(Beginning of MATERIAL FOR THE TASK)
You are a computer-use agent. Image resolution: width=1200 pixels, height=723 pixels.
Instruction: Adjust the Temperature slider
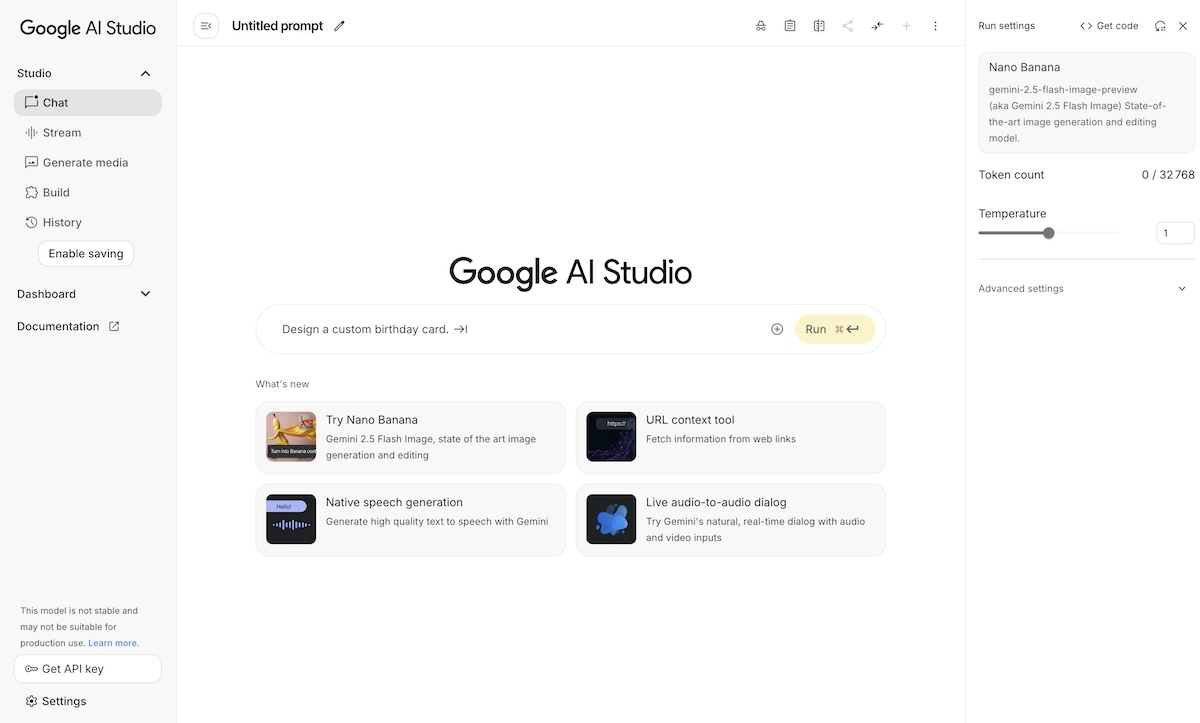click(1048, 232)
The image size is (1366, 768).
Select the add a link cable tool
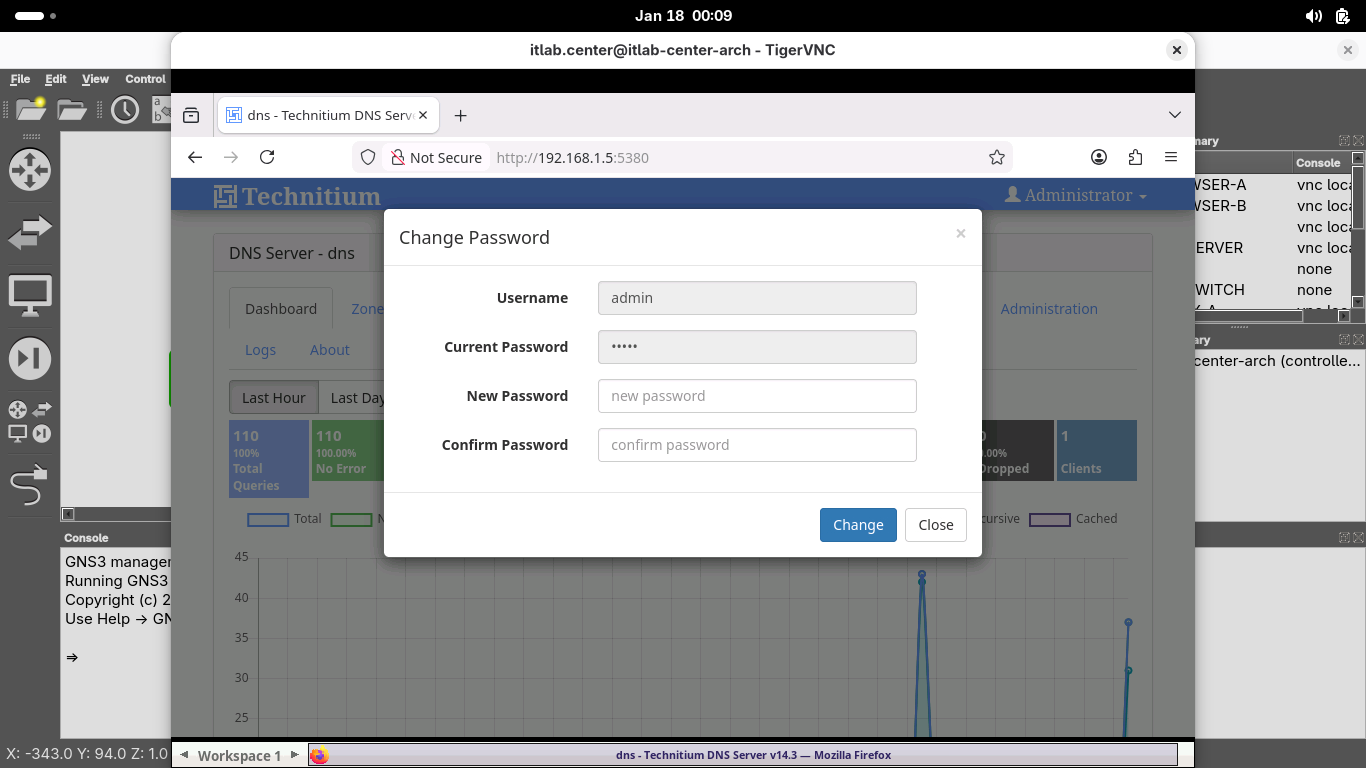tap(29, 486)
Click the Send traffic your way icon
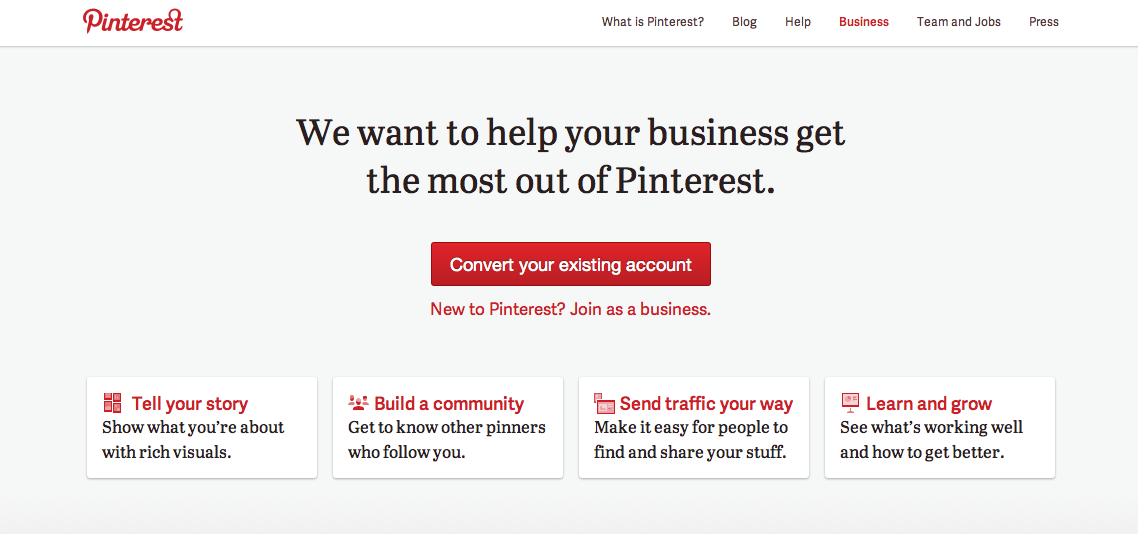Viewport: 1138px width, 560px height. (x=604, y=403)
(End of MATERIAL FOR THE TASK)
WHAT THE TASK ASKS: Every record above should be transcribed exactly; the pictures stay out of the copy.

SOLUTION:
You are a computer-use agent. Image resolution: width=1200 pixels, height=723 pixels.
Instruction: Adjust the Temperature slider
click(1048, 232)
The image size is (1366, 768).
Select the add a link cable tool
tap(29, 486)
Click the Send traffic your way icon
Viewport: 1138px width, 560px height. (x=604, y=403)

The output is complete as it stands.